* [What is required] Extract each line of the listing below that contains the string "chevron". Case matters.

____ Recorded information

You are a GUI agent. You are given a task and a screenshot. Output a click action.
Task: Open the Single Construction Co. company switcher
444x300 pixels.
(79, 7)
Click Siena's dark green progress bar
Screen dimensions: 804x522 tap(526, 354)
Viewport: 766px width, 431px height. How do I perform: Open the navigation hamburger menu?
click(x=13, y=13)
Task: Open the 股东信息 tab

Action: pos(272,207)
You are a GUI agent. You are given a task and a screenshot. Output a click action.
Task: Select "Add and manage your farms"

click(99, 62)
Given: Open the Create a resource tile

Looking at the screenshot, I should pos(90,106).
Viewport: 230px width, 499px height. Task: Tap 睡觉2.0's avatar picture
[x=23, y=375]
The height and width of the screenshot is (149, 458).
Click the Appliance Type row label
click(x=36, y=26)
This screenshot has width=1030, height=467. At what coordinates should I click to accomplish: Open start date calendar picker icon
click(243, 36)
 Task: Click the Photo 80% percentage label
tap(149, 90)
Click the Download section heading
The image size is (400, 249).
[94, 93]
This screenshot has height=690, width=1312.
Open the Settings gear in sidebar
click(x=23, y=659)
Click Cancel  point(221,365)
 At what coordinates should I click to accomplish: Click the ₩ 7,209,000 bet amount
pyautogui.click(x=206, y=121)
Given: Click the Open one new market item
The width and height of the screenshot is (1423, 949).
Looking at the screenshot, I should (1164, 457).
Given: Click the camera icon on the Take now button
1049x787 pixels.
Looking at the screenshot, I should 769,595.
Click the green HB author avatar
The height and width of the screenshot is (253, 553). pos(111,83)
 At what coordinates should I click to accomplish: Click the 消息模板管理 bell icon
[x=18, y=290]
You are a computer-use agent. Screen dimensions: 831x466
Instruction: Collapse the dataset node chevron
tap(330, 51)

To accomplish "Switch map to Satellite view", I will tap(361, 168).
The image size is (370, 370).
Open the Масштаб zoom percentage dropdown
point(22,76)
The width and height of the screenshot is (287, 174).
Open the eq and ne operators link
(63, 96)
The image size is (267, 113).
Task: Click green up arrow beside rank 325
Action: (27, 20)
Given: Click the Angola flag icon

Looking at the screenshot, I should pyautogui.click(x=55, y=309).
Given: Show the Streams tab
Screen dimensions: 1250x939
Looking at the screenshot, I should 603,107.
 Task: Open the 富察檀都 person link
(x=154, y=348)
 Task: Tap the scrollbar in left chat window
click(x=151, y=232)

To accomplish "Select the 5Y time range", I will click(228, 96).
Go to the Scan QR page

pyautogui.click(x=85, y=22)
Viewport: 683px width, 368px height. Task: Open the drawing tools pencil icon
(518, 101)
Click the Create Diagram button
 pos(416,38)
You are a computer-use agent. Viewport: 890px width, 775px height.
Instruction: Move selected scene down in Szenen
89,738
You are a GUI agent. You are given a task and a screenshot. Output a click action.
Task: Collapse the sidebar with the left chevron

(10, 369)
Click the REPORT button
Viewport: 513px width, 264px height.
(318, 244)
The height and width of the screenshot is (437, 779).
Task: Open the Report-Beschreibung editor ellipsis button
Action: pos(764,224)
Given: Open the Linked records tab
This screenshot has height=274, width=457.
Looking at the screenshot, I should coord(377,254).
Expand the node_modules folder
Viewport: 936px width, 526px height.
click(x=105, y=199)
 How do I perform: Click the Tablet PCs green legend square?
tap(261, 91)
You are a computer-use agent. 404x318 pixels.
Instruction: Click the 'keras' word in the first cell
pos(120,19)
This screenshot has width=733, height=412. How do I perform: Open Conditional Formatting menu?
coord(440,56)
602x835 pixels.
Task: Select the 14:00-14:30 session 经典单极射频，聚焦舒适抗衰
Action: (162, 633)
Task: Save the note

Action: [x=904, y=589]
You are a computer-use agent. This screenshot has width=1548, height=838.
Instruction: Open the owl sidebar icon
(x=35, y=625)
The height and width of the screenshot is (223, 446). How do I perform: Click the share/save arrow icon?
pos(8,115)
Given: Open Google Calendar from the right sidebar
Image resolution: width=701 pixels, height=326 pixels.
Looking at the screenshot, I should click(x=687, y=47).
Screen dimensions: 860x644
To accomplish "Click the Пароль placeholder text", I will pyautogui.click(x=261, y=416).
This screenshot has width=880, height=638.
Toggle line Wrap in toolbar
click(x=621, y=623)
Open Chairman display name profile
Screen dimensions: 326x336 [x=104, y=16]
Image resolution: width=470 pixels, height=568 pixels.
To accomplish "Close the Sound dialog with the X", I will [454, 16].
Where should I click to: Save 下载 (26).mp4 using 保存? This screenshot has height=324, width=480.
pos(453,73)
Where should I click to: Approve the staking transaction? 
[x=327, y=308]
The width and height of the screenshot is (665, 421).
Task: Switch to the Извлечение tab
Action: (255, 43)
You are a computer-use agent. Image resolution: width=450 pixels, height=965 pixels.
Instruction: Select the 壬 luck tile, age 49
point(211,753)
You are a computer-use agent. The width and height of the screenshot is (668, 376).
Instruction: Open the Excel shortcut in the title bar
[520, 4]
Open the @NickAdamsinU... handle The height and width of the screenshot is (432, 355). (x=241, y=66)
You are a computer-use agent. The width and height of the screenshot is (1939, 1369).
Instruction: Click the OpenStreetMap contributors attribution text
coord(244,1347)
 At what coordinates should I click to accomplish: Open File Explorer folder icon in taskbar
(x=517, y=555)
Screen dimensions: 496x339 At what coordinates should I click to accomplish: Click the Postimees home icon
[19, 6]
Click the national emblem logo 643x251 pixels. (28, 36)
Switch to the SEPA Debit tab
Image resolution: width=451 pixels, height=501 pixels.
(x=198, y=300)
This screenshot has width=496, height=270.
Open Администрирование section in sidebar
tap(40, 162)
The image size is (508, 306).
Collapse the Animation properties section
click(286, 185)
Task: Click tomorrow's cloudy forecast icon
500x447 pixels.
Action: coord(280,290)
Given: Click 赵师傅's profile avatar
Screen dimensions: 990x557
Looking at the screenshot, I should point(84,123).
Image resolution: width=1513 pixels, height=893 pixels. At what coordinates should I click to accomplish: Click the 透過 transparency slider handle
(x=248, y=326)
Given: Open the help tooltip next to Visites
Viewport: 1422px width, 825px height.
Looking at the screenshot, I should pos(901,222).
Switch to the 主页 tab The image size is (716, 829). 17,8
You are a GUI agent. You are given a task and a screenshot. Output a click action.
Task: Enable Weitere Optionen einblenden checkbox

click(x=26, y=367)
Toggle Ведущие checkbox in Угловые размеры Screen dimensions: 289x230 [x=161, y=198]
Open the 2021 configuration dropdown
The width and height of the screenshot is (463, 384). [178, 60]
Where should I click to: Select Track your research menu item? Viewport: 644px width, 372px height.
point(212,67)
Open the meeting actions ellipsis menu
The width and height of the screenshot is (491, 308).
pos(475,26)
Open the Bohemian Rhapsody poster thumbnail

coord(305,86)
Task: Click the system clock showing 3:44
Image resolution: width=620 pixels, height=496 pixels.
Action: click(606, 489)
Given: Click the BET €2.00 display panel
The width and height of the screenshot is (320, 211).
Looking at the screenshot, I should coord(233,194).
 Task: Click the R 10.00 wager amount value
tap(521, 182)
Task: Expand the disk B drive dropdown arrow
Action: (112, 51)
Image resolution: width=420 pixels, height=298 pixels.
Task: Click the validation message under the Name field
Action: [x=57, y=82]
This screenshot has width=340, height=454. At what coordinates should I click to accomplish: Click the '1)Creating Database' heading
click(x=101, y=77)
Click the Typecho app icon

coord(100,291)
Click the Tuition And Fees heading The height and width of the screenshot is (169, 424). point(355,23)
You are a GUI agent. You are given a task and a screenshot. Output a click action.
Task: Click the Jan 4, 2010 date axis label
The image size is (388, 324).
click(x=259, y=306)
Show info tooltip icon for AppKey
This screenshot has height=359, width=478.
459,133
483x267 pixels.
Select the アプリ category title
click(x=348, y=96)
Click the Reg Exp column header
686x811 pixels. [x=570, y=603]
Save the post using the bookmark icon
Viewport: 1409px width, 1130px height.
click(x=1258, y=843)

________

* [Expected output]
Instruction: Collapse the dataset node chevron
Task: Collapse the sidebar with the left chevron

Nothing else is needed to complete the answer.